WORK REQUIRED —
Look below for the lines from the one with "This screenshot has height=784, width=1516." to the one with "pencil icon in", and copy exactly those lines, both ends included.

DATA FOR THE TASK —
##############################

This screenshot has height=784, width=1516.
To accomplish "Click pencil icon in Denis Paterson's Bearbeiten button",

##############################

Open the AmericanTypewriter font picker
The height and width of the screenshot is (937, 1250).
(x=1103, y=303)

##############################

REPLY TO THE TASK —
This screenshot has height=784, width=1516.
To accomplish "Click pencil icon in Denis Paterson's Bearbeiten button",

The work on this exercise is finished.